Short exercise
Retype the data from the line with "You are a GUI" up to and including the line with "click(300, 803)", with every character kept the same.

Entries supplied
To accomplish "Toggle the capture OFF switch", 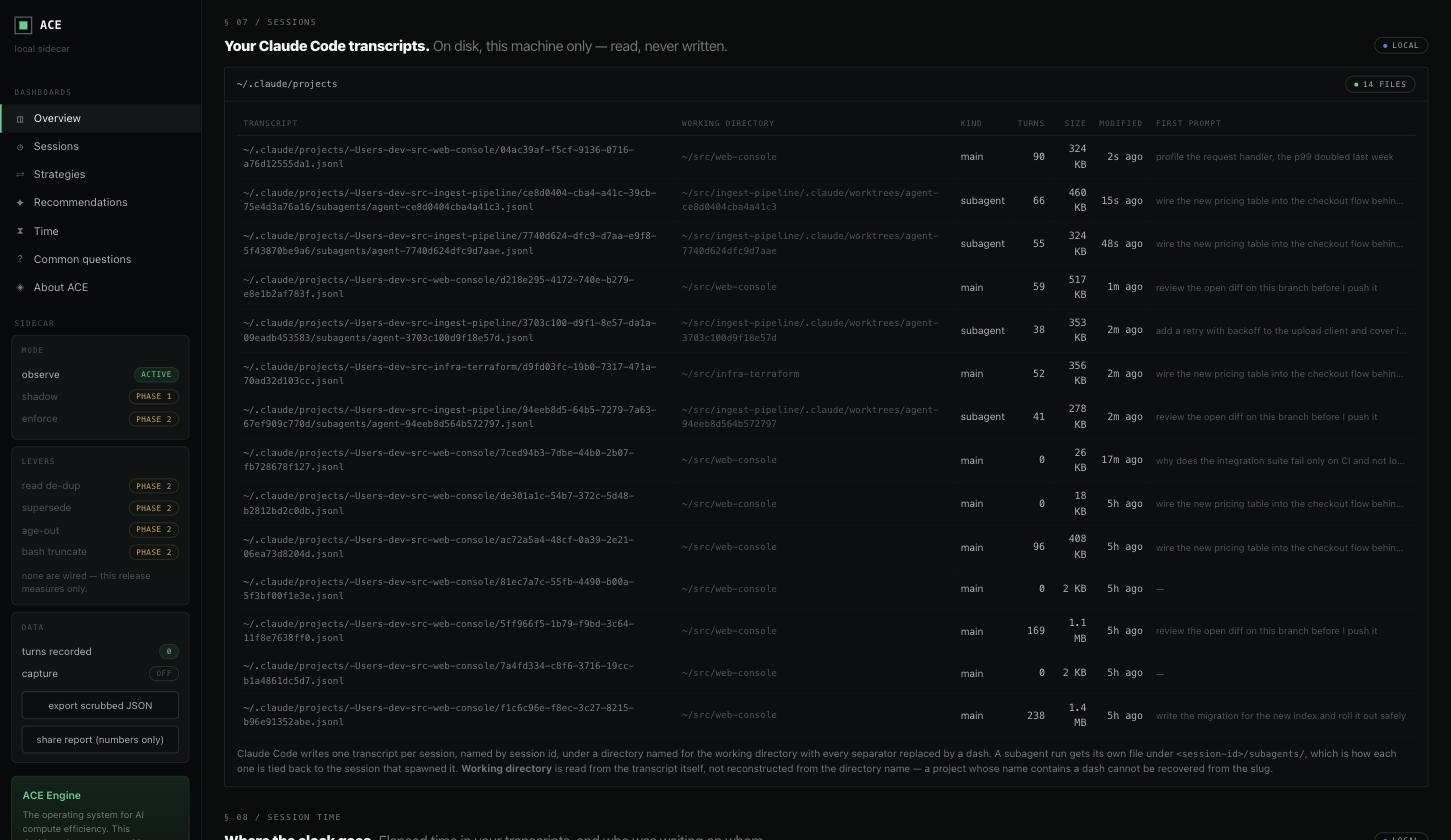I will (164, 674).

==

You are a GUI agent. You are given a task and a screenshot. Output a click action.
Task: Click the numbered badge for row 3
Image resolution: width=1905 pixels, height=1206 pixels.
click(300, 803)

--

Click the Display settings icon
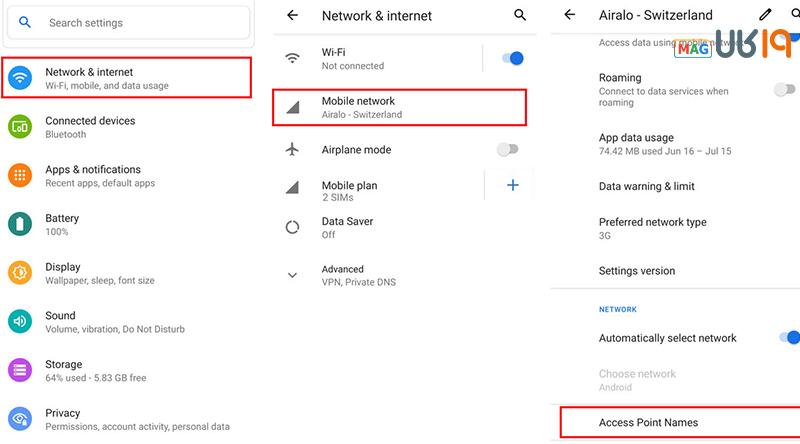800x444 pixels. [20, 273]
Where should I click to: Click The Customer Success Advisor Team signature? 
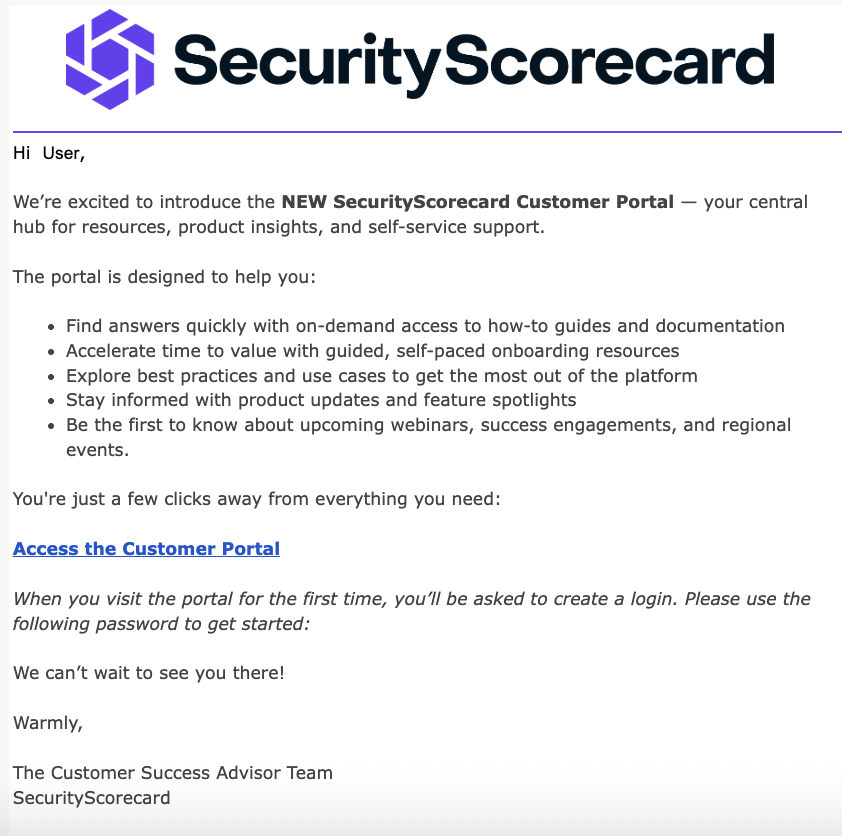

Solution to this problem
You are a GUI agent. You are given a task and a screenshot. Output a click action.
Task: Click the numbered badge for row 3
Image resolution: width=1905 pixels, height=1206 pixels.
click(300, 803)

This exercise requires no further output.